Carnegie knows the power of words, he needs them to build his empire. He desires the book to be his Mein Kampf or Communist Manifesto. He needs an “opium of the masses,” so he can rule over their ignorance. Carnegie does his best to barter with Eli, goods, and women, power, even his stepdaughter Solara is used to butter him up, but Eli isn’t selling. The obligatory violence ensues with a brutal shootout realised with such stunning sound design that it could take its place deservedly next to “Saving Private Ryan” and “Heat.”

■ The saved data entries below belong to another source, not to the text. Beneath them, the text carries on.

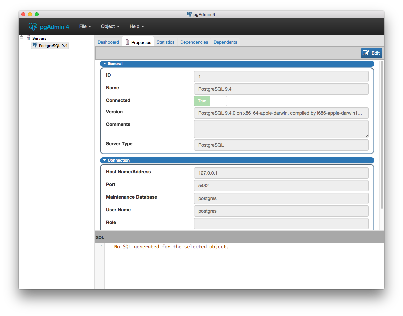Collapse the Servers tree node
The height and width of the screenshot is (316, 403).
pyautogui.click(x=22, y=38)
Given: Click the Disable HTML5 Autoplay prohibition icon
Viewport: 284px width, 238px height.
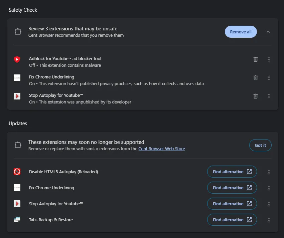Looking at the screenshot, I should pos(17,172).
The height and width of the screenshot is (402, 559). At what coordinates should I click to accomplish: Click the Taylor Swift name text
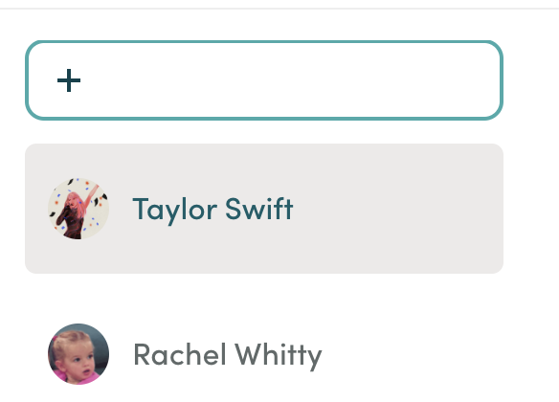click(212, 210)
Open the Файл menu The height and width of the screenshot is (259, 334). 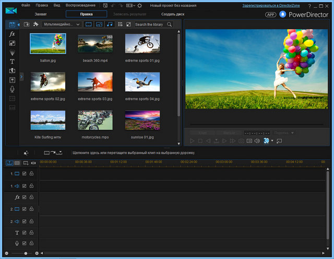26,5
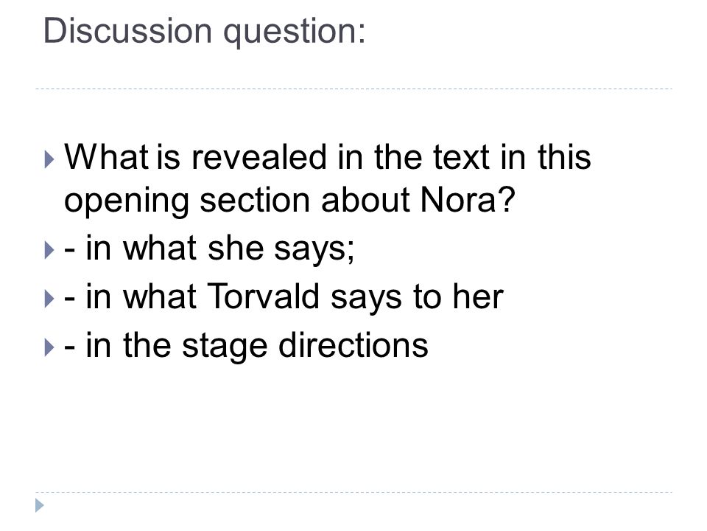This screenshot has width=707, height=531.
Task: Click the text 'stage directions'
Action: click(305, 346)
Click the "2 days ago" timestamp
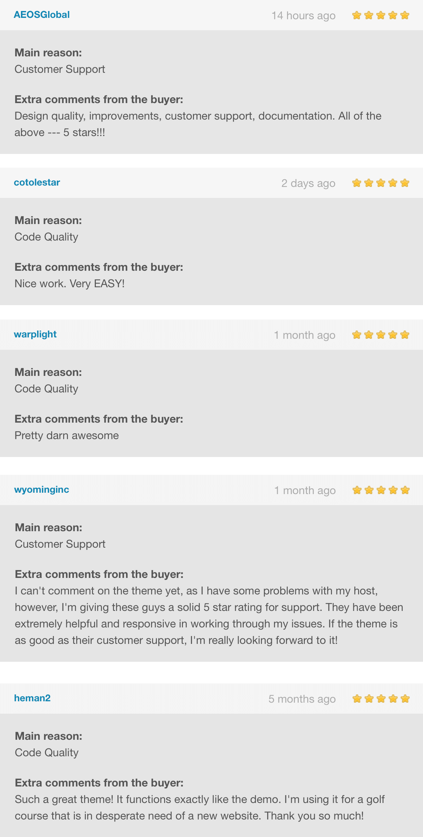The width and height of the screenshot is (423, 837). [308, 183]
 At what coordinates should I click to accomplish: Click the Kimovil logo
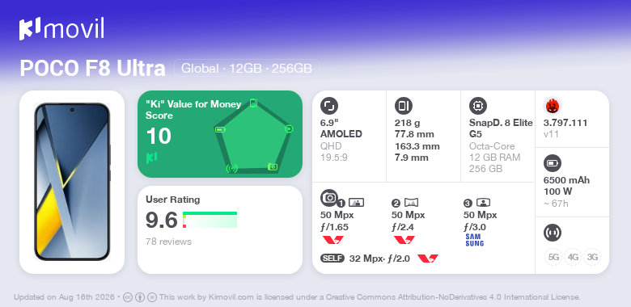pos(61,29)

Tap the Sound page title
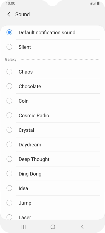pos(22,14)
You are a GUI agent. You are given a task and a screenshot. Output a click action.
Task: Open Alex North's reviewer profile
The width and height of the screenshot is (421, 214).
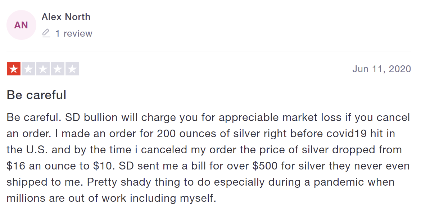pyautogui.click(x=66, y=17)
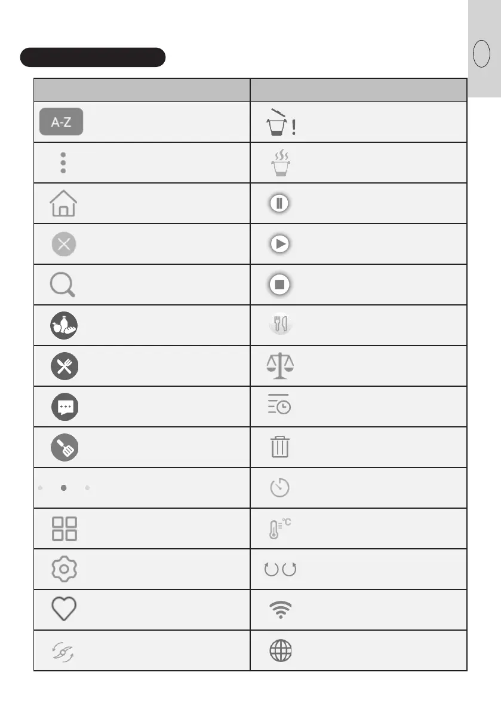Click the weighing scales icon
This screenshot has width=501, height=712.
pyautogui.click(x=280, y=366)
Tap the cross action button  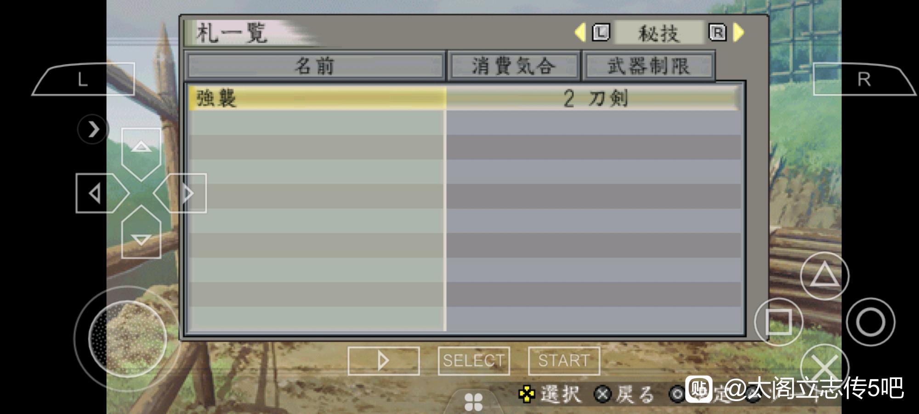pos(824,367)

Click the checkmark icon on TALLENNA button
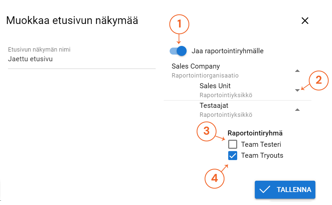[x=265, y=189]
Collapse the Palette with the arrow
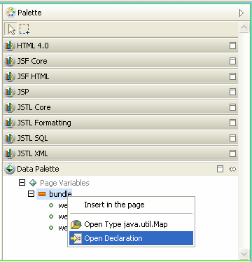Viewport: 252px width, 262px height. pos(242,13)
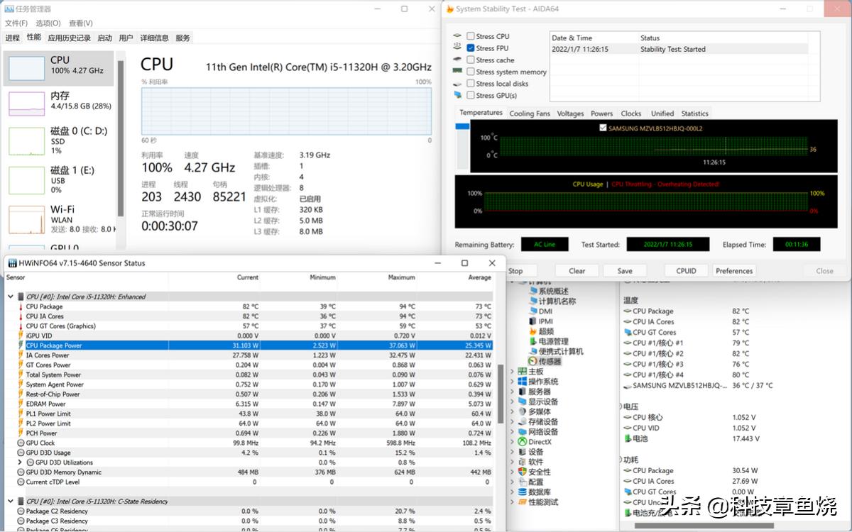Click the 电源管理 power management icon
The height and width of the screenshot is (532, 852).
(533, 341)
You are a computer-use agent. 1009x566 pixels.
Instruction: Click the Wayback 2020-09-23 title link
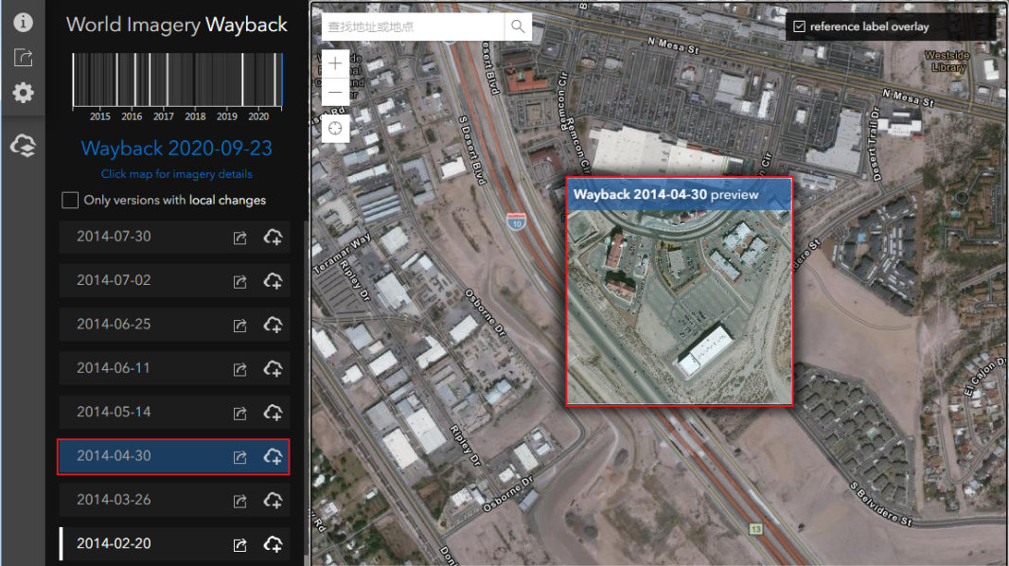coord(176,149)
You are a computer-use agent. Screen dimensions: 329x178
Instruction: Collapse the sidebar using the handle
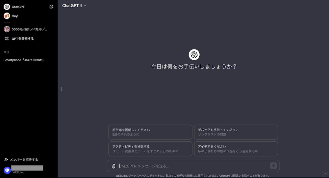coord(61,89)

“The Book of Eli” then evolves into a chase as Eli disappears into the wilds with Solara in tow, pursued by Carnegie and his heavy metal thugs led by the giant Redridge, “Rome’s” Ray Stephenson. Solara is a willing disciple, entranced by Eli’s words and stories about “before.” Eli tells her, “People had more than they needed.” We glimpse a badge that reads, “Hi, my name is Eli,” perhaps an indication that he once worked in the Mecca of consumerism that is Wal-Mart, or its like.
If the devil is in the details, then the Hughes Brothers are Satan’s little helpers, layering their movie with some neat touches. Eli bathes in KFC wipes, those non-degradable sundries that were the curse of the old world and are now useful beyond belief in the new. His iPod is the older kind, robust and perfectly functional (a metaphor for Denzel or Eli?), which attests to the fact that he wasn’t the type to buy the latest model every other year to service Apple’s hunger for world domination.
The Hughes Brothers have directed their most satisfying film to date. “The Book Of Eli” is a visually stunning action movie, with a perfectly serviceable brain on its shoulders. Just watch the camera as it follows a hail of bullets into a house, rounds on the defender’s conversation, and follows their retort of gunfire back to their attackers.
Towards the climax, a series of reveals make us take stock of what has gone before and demands a second viewing. “Because a man can see, he does not look,” says Master Po from “Kung-Fu,” the series that helped inspire “The Book of Eli” and a film of which could be the brothers’ next project.